- Born: Josina Francisca van Vlasselaer c. 1540 Kampenhout
- Died: September 14, 1595 (c. 55) Grand-Place, Brussels
- Other names: Josijne van Beethoven
- Citizenship: Dutchy of Brabant
- Criminal charges: Witchcraft
- Criminal penalty: Burning at the stake
- Spouse: Aert van Beethoven
- Children: 4
- Parents: Jan Vleskens; Margareta Bloems;
- Relatives: Ludwig van Beethoven (8th great-grandson)

= Josyne van Beethoven =

Josyne or Josijne van Beethoven, born Josina Francisca van Vlasselaer (Kampenhout, c. 1540 – Brussels, 14 September 1595), was a woman executed for witchcraft in Brussels in 1595. She was married to Aert (Arnold) van Beethoven, with whom she had four children. Through this lineage she was an ancestor of the composer Ludwig van Beethoven.

== Family background ==
Josyne van Vlasselaer was born in Kampenhout around 1540, the daughter of Jan Vleskens (van Vlasselaer) and Margareta Bloems. Her parents married around 1535 and owned land in Bertem. Jan died in 1575, leaving Margareta with two daughters: Lisbeth, who married Jan van der Veken, and Josyne, who married Aert van Beethoven around 1567.

Aert van Beethoven, born c. 1535, was about ten years older than Josyne. The couple lived in Relst and managed a modest but relatively prosperous farmstead, sometimes described as a small “manor farm”. They had four children, three sons and one daughter. As opportunities on the parental farm were limited, the sons established branches of the van Beethoven family in neighbouring villages.

== Arrest and trial ==
On 5 August 1595, Josyne van Beethoven was arrested in Kampenhout by order of the mayor, Jan Baptiste van Spoelberch, following accusations of witchcraft. Testimonies alleged that livestock had died after she had passed by: four horses were said to have collapsed suddenly, a horse reportedly urinated blood before dying of colic, and a cow produced sour milk.

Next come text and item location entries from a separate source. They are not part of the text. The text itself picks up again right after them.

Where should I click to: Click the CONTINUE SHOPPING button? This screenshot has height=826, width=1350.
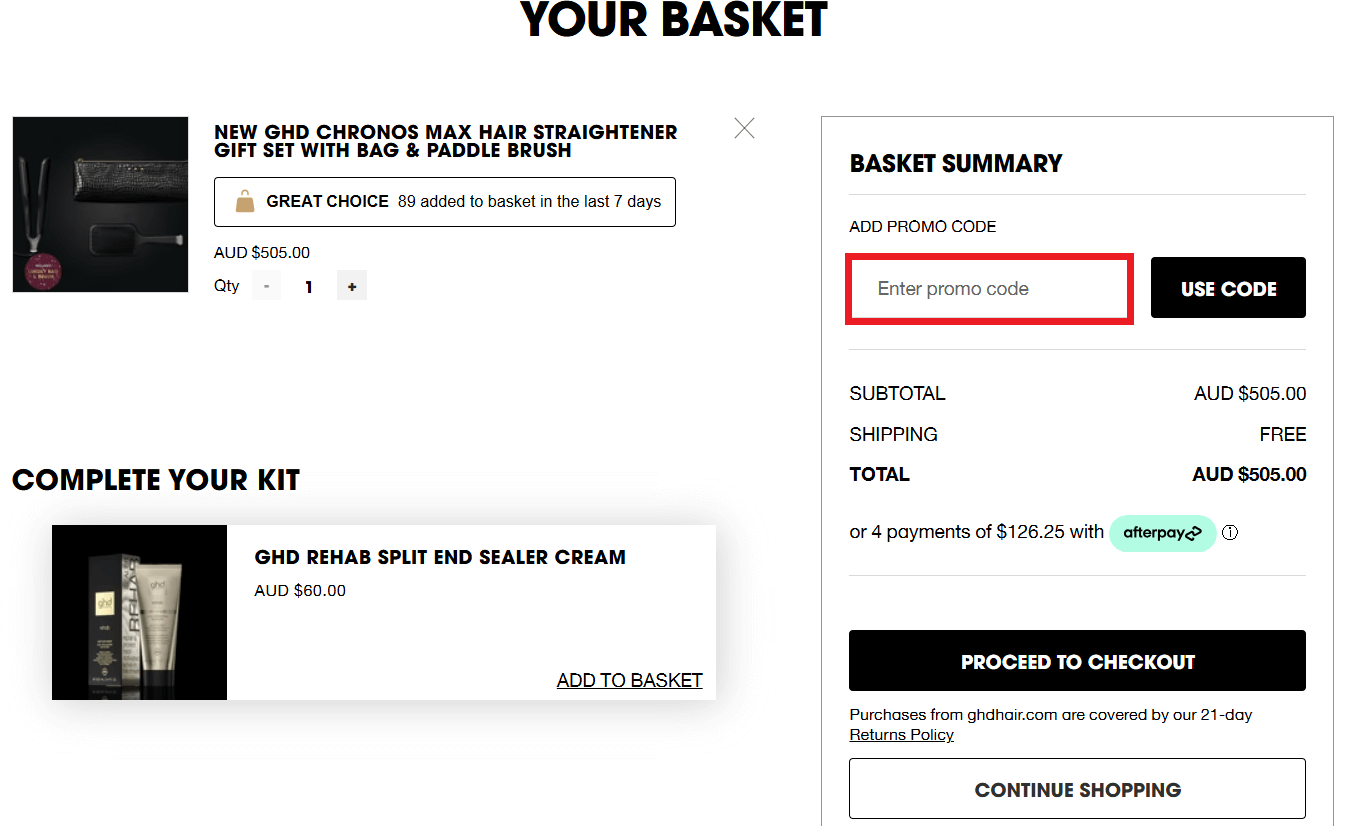(x=1077, y=789)
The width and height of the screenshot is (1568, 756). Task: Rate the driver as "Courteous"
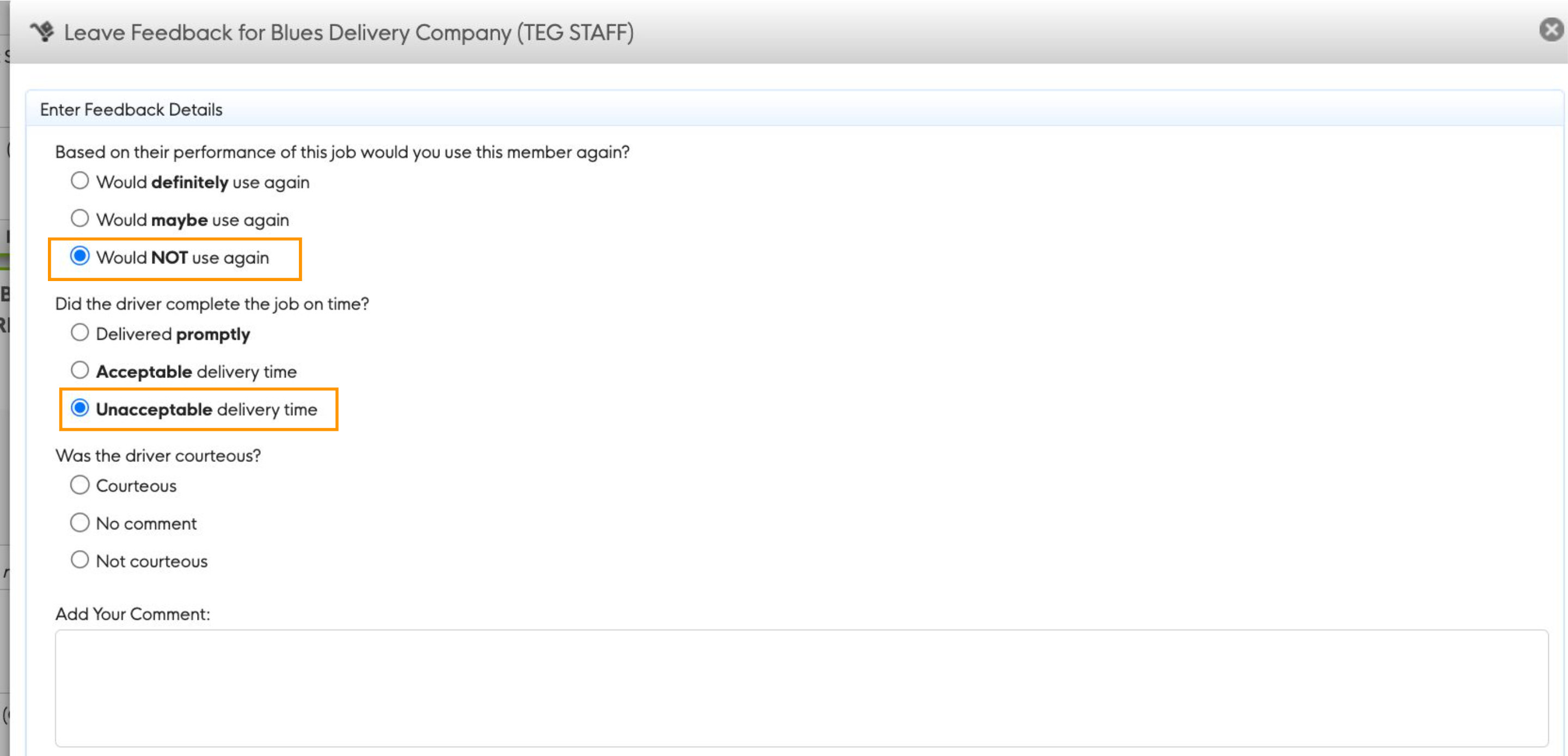coord(79,485)
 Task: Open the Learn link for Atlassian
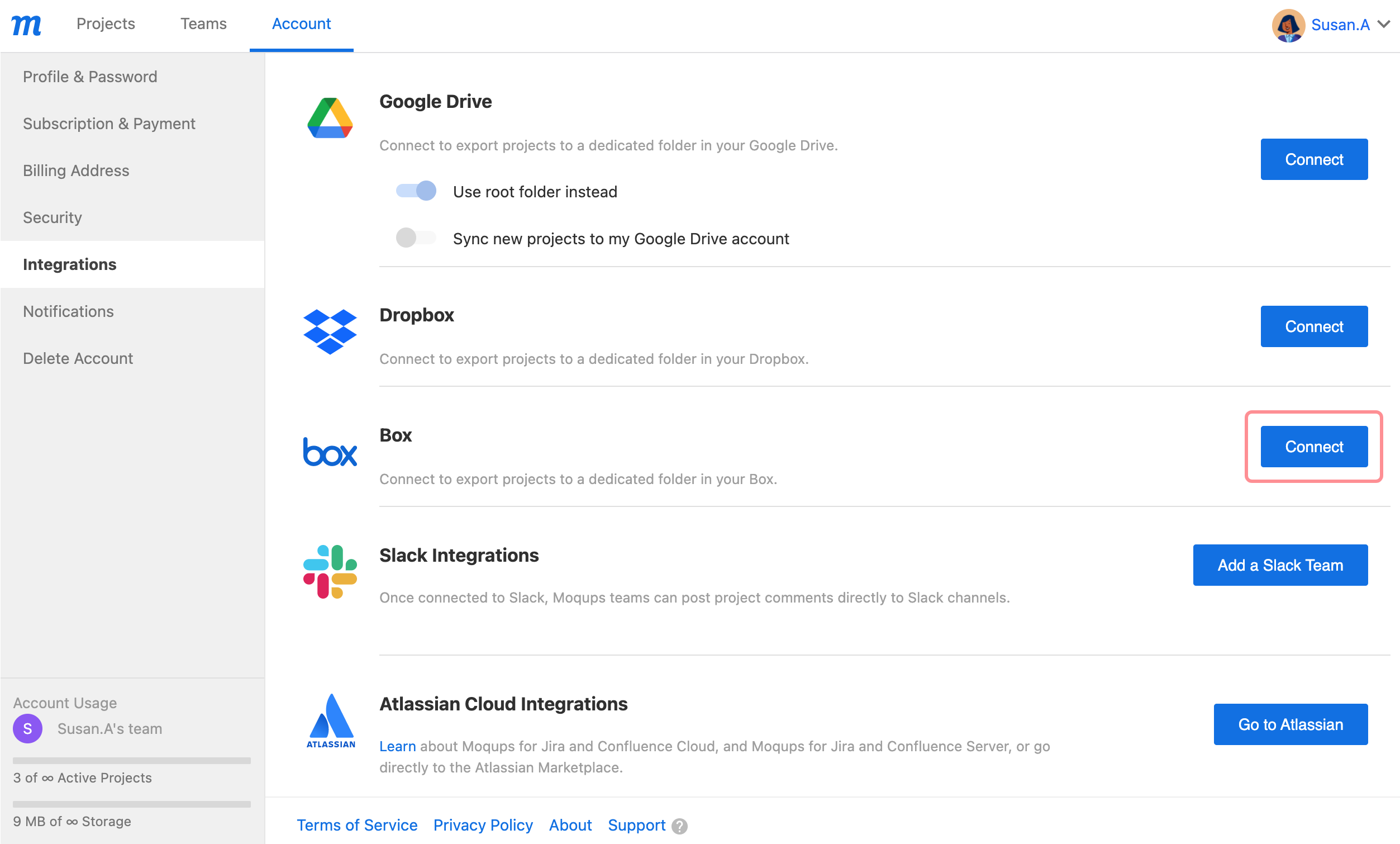pyautogui.click(x=397, y=746)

She was initially imprisoned in Treurenberg Gate and later transferred to the Steenpoort. Despite repeated denials, she was interrogated under torture. On 13 September she confessed and also implicated her neighbour Anna Verstande (Versande), who was subsequently banished.

== Execution ==
Josyne van Beethoven was sentenced to burning at the stake, with confiscation of her property in favour of the crown. On the eve of her execution she attempted suicide by ingesting pottery shards but survived. She was executed on 14 September 1595 on the Grand-Place.

Her husband Aert van Beethoven petitioned the Court of Audit for clemency in the matter of confiscation. He was allowed to retain half of the marital property but was obliged to pay the costs of his wife’s arrest, imprisonment, torture, and execution.

Aert later remarried Petronella Geerts in 1600, with whom he had another son, Jan. He died in 1609 at the age of 74.

== Legacy ==
Josyne van Beethoven’s case illustrates the witch persecutions that took place in the Low Countries during the late 16th century. She is also remembered as a direct ancestor of the composer Ludwig van Beethoven.